* [Extracted records]

#####

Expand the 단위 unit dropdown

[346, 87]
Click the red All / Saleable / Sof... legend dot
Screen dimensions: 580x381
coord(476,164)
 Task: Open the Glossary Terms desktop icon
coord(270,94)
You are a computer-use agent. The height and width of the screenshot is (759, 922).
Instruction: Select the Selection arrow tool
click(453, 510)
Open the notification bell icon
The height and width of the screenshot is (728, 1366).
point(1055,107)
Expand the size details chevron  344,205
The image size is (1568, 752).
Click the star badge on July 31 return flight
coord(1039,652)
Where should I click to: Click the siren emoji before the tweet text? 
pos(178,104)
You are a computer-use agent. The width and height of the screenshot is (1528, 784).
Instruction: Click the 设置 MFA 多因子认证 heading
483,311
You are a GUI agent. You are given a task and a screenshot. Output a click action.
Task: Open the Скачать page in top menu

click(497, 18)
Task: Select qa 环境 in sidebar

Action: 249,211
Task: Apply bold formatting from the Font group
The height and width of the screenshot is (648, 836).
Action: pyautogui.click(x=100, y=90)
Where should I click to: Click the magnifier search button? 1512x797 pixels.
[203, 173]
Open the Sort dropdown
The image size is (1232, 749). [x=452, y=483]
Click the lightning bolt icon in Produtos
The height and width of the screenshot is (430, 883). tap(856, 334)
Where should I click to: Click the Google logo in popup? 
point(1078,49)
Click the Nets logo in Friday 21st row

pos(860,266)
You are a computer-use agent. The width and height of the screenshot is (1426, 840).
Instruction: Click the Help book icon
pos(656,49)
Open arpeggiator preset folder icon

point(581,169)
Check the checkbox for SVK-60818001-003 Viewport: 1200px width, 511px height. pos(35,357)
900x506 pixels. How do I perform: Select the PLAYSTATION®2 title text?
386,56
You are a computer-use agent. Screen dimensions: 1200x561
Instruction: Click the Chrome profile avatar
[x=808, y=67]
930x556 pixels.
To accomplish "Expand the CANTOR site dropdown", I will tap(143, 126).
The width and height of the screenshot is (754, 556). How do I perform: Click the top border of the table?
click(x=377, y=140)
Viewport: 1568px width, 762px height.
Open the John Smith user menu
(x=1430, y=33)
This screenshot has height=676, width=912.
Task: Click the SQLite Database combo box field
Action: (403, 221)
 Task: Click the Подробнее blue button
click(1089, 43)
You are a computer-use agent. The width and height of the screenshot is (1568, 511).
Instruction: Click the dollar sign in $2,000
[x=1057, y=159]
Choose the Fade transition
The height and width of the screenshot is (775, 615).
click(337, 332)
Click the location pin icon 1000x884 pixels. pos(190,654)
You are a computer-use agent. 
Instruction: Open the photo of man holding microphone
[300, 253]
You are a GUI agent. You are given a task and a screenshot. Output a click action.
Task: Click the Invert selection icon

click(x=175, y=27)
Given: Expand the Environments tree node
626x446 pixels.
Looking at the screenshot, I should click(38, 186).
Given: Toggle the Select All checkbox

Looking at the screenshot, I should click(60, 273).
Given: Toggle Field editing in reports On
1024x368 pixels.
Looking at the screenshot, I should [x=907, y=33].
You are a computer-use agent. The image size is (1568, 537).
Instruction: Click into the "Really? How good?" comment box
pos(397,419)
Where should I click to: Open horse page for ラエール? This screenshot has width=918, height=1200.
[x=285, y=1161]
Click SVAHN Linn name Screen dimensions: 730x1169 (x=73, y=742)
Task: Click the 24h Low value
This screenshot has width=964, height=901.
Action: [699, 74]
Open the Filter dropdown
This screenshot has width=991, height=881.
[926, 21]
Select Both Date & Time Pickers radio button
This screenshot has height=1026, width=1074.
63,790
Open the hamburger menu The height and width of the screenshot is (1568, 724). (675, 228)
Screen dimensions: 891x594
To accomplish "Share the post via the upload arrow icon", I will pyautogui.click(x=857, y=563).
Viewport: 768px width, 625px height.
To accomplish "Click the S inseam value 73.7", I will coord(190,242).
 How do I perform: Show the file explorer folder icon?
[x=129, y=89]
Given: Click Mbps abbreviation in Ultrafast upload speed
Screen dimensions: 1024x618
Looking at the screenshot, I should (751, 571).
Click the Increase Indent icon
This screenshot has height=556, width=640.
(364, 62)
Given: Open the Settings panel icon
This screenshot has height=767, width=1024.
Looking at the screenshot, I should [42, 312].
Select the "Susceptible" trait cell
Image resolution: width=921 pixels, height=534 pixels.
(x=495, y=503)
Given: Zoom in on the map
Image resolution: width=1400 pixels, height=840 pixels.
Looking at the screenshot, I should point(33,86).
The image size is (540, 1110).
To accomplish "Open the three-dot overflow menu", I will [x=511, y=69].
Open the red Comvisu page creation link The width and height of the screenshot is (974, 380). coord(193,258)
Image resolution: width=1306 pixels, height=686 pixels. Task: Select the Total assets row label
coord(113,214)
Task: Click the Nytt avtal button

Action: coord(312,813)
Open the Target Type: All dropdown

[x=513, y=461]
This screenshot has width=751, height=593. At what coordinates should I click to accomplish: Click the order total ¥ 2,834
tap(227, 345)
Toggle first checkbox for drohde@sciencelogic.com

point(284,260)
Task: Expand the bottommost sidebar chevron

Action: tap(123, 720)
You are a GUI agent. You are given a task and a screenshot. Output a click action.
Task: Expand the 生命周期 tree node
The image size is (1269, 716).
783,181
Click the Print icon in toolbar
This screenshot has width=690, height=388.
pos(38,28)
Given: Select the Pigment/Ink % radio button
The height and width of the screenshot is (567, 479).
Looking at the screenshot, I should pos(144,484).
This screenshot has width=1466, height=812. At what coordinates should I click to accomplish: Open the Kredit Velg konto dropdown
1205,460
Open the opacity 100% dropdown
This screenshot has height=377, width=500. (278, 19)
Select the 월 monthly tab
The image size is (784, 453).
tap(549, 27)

#####

* [To do] Go through the material and write each line out again exactly.

* [Reply]
Expand the 단위 unit dropdown

[346, 87]
Click the red All / Saleable / Sof... legend dot
Screen dimensions: 580x381
coord(476,164)
 Task: Open the Glossary Terms desktop icon
coord(270,94)
You are a computer-use agent. The height and width of the screenshot is (759, 922).
Instruction: Select the Selection arrow tool
click(453, 510)
Open the notification bell icon
The height and width of the screenshot is (728, 1366).
point(1055,107)
Expand the size details chevron  344,205
The image size is (1568, 752).
Click the star badge on July 31 return flight
coord(1039,652)
Where should I click to: Click the siren emoji before the tweet text? 
pos(178,104)
You are a computer-use agent. The width and height of the screenshot is (1528, 784).
Instruction: Click the 设置 MFA 多因子认证 heading
483,311
You are a GUI agent. You are given a task and a screenshot. Output a click action.
Task: Open the Скачать page in top menu

click(497, 18)
Task: Select qa 环境 in sidebar

Action: 249,211
Task: Apply bold formatting from the Font group
The height and width of the screenshot is (648, 836).
Action: pyautogui.click(x=100, y=90)
Where should I click to: Click the magnifier search button? 1512x797 pixels.
[203, 173]
Open the Sort dropdown
The image size is (1232, 749). [x=452, y=483]
Click the lightning bolt icon in Produtos
The height and width of the screenshot is (430, 883). tap(856, 334)
Where should I click to: Click the Google logo in popup? 
point(1078,49)
Click the Nets logo in Friday 21st row

pos(860,266)
You are a computer-use agent. The width and height of the screenshot is (1426, 840).
Instruction: Click the Help book icon
pos(656,49)
Open arpeggiator preset folder icon

point(581,169)
Check the checkbox for SVK-60818001-003 Viewport: 1200px width, 511px height. pos(35,357)
900x506 pixels. How do I perform: Select the PLAYSTATION®2 title text?
386,56
You are a computer-use agent. Screen dimensions: 1200x561
Instruction: Click the Chrome profile avatar
[x=808, y=67]
930x556 pixels.
To accomplish "Expand the CANTOR site dropdown", I will tap(143, 126).
The width and height of the screenshot is (754, 556). How do I perform: Click the top border of the table?
click(x=377, y=140)
Viewport: 1568px width, 762px height.
Open the John Smith user menu
(x=1430, y=33)
This screenshot has height=676, width=912.
Task: Click the SQLite Database combo box field
Action: (403, 221)
 Task: Click the Подробнее blue button
click(1089, 43)
You are a computer-use agent. The width and height of the screenshot is (1568, 511).
Instruction: Click the dollar sign in $2,000
[x=1057, y=159]
Choose the Fade transition
The height and width of the screenshot is (775, 615).
click(337, 332)
Click the location pin icon 1000x884 pixels. pos(190,654)
You are a computer-use agent. 
Instruction: Open the photo of man holding microphone
[300, 253]
You are a GUI agent. You are given a task and a screenshot. Output a click action.
Task: Click the Invert selection icon

click(x=175, y=27)
Given: Expand the Environments tree node
626x446 pixels.
Looking at the screenshot, I should click(38, 186).
Given: Toggle the Select All checkbox

Looking at the screenshot, I should click(60, 273).
Given: Toggle Field editing in reports On
1024x368 pixels.
Looking at the screenshot, I should [x=907, y=33].
You are a computer-use agent. The image size is (1568, 537).
Instruction: Click into the "Really? How good?" comment box
pos(397,419)
Where should I click to: Open horse page for ラエール? This screenshot has width=918, height=1200.
[x=285, y=1161]
Click SVAHN Linn name Screen dimensions: 730x1169 (x=73, y=742)
Task: Click the 24h Low value
This screenshot has width=964, height=901.
Action: [699, 74]
Open the Filter dropdown
This screenshot has width=991, height=881.
[926, 21]
Select Both Date & Time Pickers radio button
This screenshot has height=1026, width=1074.
63,790
Open the hamburger menu The height and width of the screenshot is (1568, 724). (675, 228)
Screen dimensions: 891x594
To accomplish "Share the post via the upload arrow icon", I will pyautogui.click(x=857, y=563).
Viewport: 768px width, 625px height.
To accomplish "Click the S inseam value 73.7", I will coord(190,242).
 How do I perform: Show the file explorer folder icon?
[x=129, y=89]
Given: Click Mbps abbreviation in Ultrafast upload speed
Screen dimensions: 1024x618
Looking at the screenshot, I should (751, 571).
Click the Increase Indent icon
This screenshot has height=556, width=640.
(364, 62)
Given: Open the Settings panel icon
This screenshot has height=767, width=1024.
Looking at the screenshot, I should [42, 312].
Select the "Susceptible" trait cell
Image resolution: width=921 pixels, height=534 pixels.
(x=495, y=503)
Given: Zoom in on the map
Image resolution: width=1400 pixels, height=840 pixels.
Looking at the screenshot, I should point(33,86).
The image size is (540, 1110).
To accomplish "Open the three-dot overflow menu", I will [x=511, y=69].
Open the red Comvisu page creation link The width and height of the screenshot is (974, 380). coord(193,258)
Image resolution: width=1306 pixels, height=686 pixels. Task: Select the Total assets row label
coord(113,214)
Task: Click the Nytt avtal button

Action: coord(312,813)
Open the Target Type: All dropdown

[x=513, y=461]
This screenshot has width=751, height=593. At what coordinates should I click to accomplish: Click the order total ¥ 2,834
tap(227, 345)
Toggle first checkbox for drohde@sciencelogic.com

point(284,260)
Task: Expand the bottommost sidebar chevron

Action: tap(123, 720)
You are a GUI agent. You are given a task and a screenshot. Output a click action.
Task: Expand the 生命周期 tree node
The image size is (1269, 716).
783,181
Click the Print icon in toolbar
This screenshot has width=690, height=388.
pos(38,28)
Given: Select the Pigment/Ink % radio button
The height and width of the screenshot is (567, 479).
Looking at the screenshot, I should pos(144,484).
This screenshot has width=1466, height=812. At what coordinates should I click to accomplish: Open the Kredit Velg konto dropdown
1205,460
Open the opacity 100% dropdown
This screenshot has height=377, width=500. (278, 19)
Select the 월 monthly tab
The image size is (784, 453).
tap(549, 27)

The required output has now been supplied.